ABOUT THIS EXERCISE → Please write out exactly the lines of the data below from the line holding "You are a computer-use agent. 800x424 pixels." through the line holding "Jump back with", and leave out the rest.

_ _ _ _

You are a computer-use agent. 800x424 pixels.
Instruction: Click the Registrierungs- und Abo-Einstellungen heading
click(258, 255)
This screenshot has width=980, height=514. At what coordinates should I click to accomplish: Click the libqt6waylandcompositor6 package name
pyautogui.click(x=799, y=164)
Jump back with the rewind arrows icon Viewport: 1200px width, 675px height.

_ _ _ _

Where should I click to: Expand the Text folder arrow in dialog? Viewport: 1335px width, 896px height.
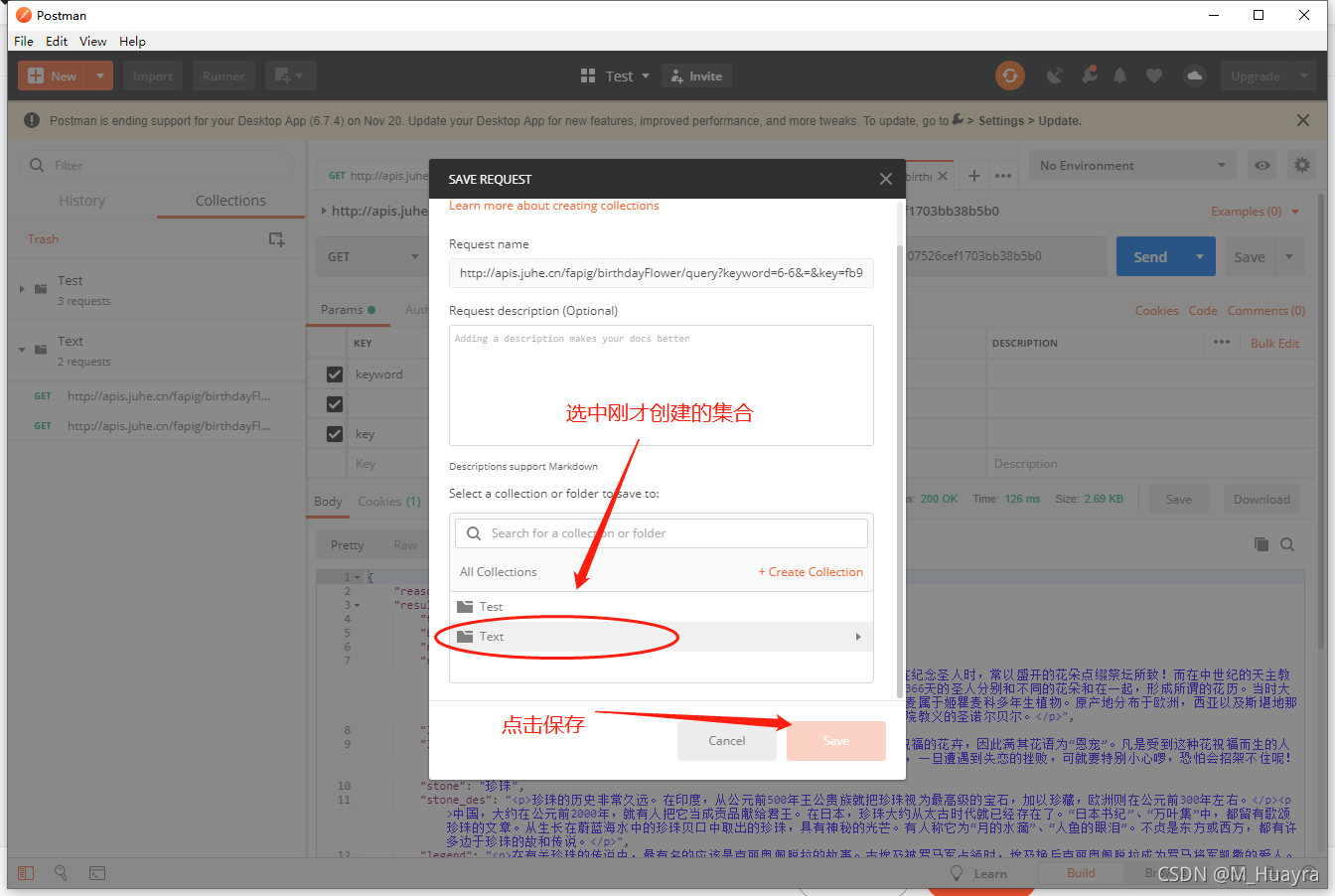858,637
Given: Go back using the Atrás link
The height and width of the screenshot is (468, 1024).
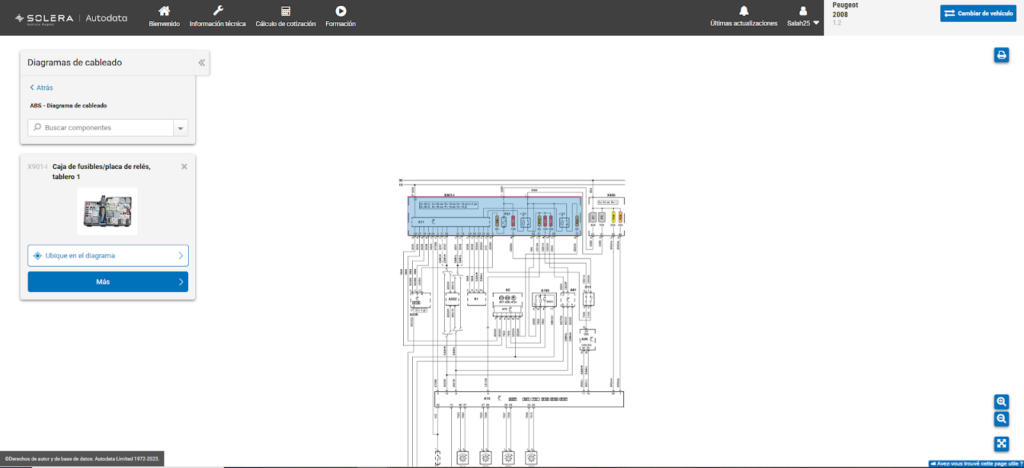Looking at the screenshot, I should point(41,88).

_ _ _ _

EXERCISE ANSWER →
You are a computer-use agent. 800x424 pixels.
Instruction: Click the Registrierungs- und Abo-Einstellungen heading
click(258, 255)
This screenshot has width=980, height=514. At what coordinates should I click to accomplish: Click the libqt6waylandcompositor6 package name
pyautogui.click(x=799, y=164)
Jump back with the rewind arrows icon Viewport: 1200px width, 675px height.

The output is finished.